▸ TEXT SEGMENT
# # # #
BibTeX Click to copy
@article{devika2019a,
title = {Microgravity Modulates Effects of Chemotherapeutic Drugs on Cancer Cell Migration},
year = {2019},
journal = {bioRxiv},
author = {Prasanth, Devika and Suresh, Sindhuja and Prathivadhi-Bhayankaram, Sruti and Mimlitz, Michael J. and Zetocha, Noah and Lee, B. and Ekpenyong, Andrew E.}
}
Microgravity or the condition of apparent weightlessness causes bone, muscular and immune system dysfunctions in astronauts following spaceflights. These organ and system-level dysfunctions correlate with changes induced at the single cell level both by simulated microgravity on earth as well as microgravity conditions in outer space (as in the international space station). Reported changes in single bone cells, muscle cells and white blood cells include structural/morphological abnormalities, changes in gene expression, protein expression, metabolic pathways and signaling pathways, suggesting that cells mount some response or adjustment to microgravity. However, the implications of such adjustments on many cellular functions and responses are not clear largely because the primary mechanism of gravity sensing in animal cells is unknown. Here we used a rotary cell culture system developed by NASA, to subject leukemic and erythroleukemic cancer cells to microgravity for 48 hours and then quantified their innate immune-response to common anti-cancer drugs using biophysical parameters and our recently developed quantum-dots-based fluorescence spectroscopy. We found that leukemic cancer cells treated with daunorubicin show increased chemotactic migration (p < 0.01) following simulated microgravity (μg) compared to normal gravity on earth (1g). However, cells treated with doxorubicin showed enhanced migration both in 1g and following μg. Our results show that microgravity modulates cancer cell response to chemotherapy in a drug-dependent manner. These results suggest using simulated microgravity as an immunomodulatory tool for the development of new immunotherapies for both space and terrestrial medicine.
# # # #
▸ DATASET

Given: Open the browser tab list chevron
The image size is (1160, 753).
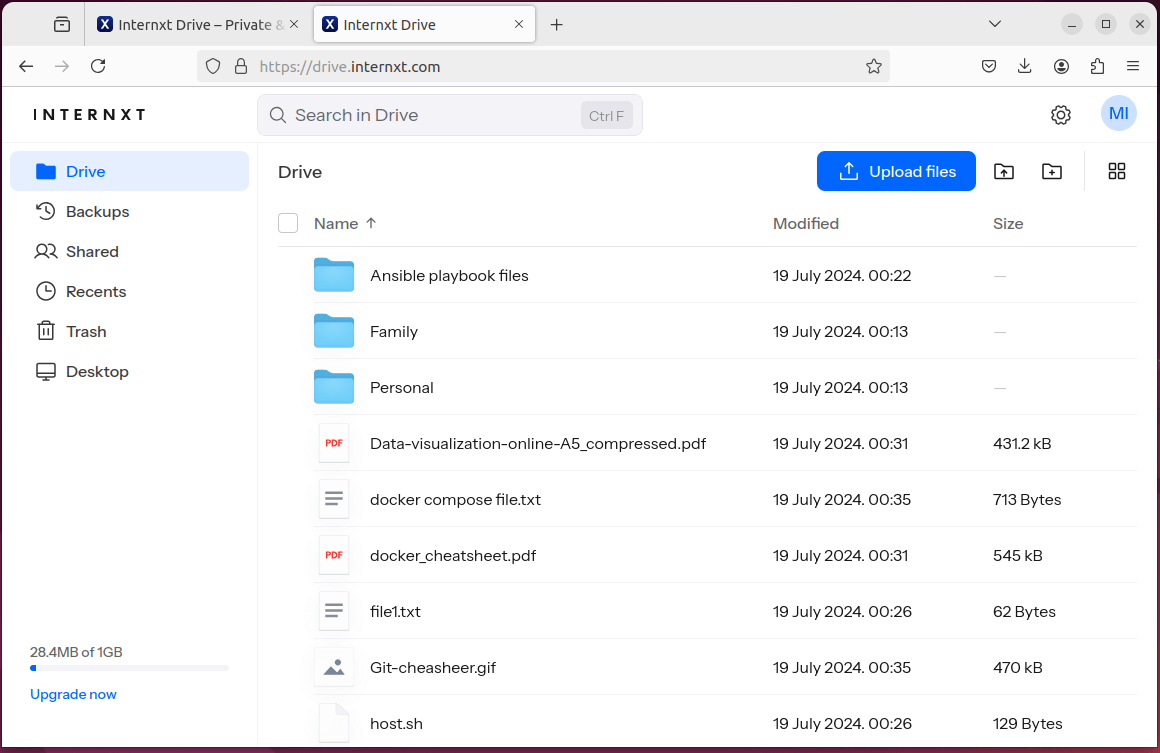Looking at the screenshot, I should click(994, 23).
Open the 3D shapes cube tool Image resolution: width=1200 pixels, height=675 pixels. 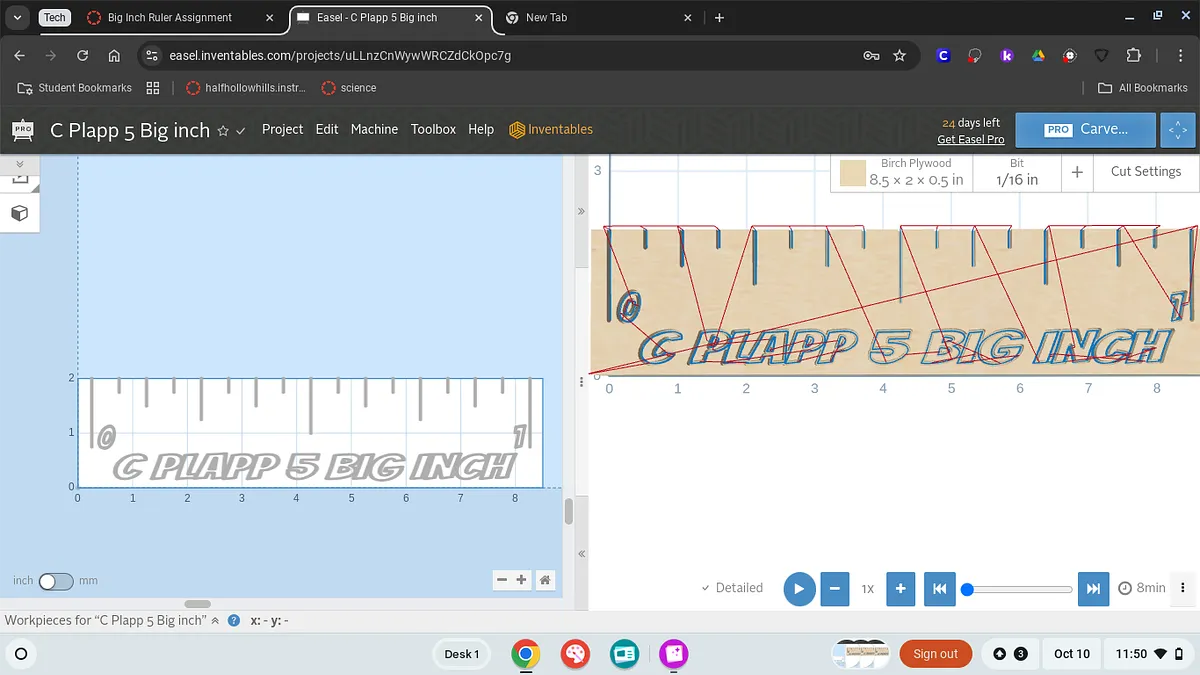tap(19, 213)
# # # #
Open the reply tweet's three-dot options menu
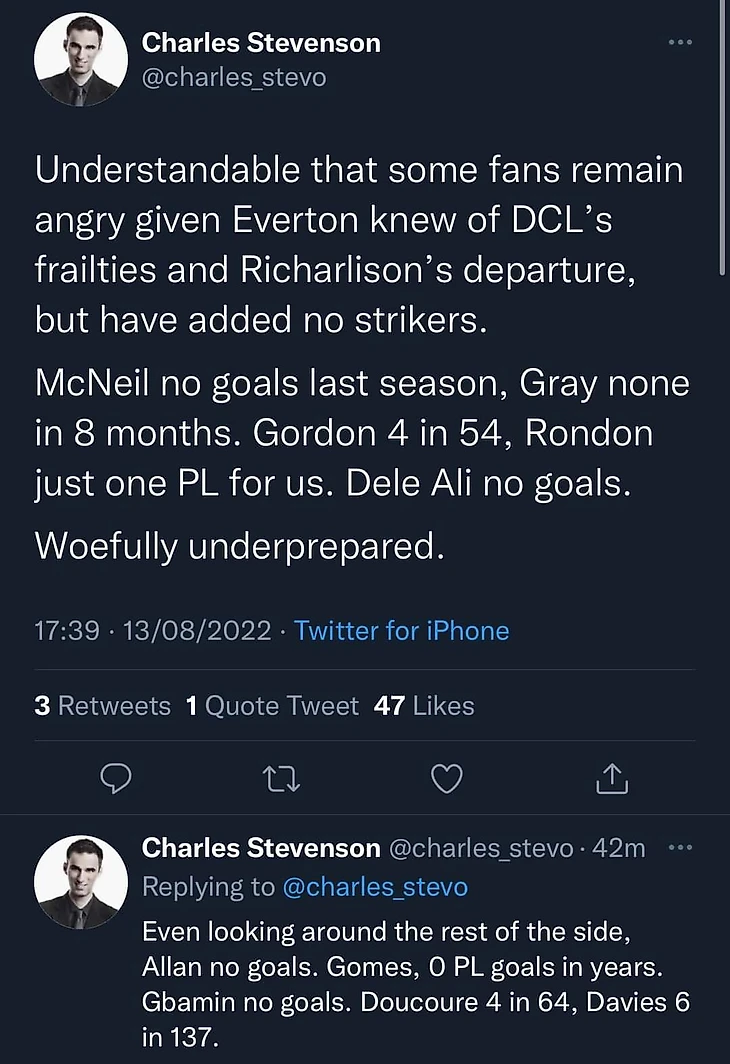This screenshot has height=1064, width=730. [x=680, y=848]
# # # #
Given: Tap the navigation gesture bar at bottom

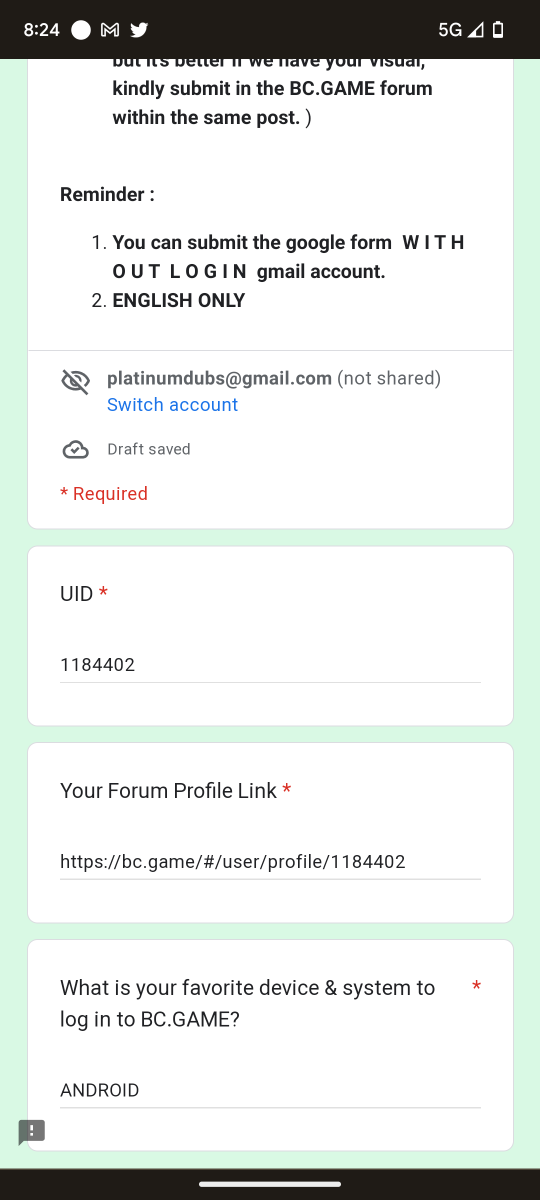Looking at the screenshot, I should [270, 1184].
# # # #
▸ TRY IT
In the microgravity abstract, which drug led to enhanced cell migration both in normal gravity and after simulated microgravity?

▸ EXERCISE RESPONSE
Doxorubicin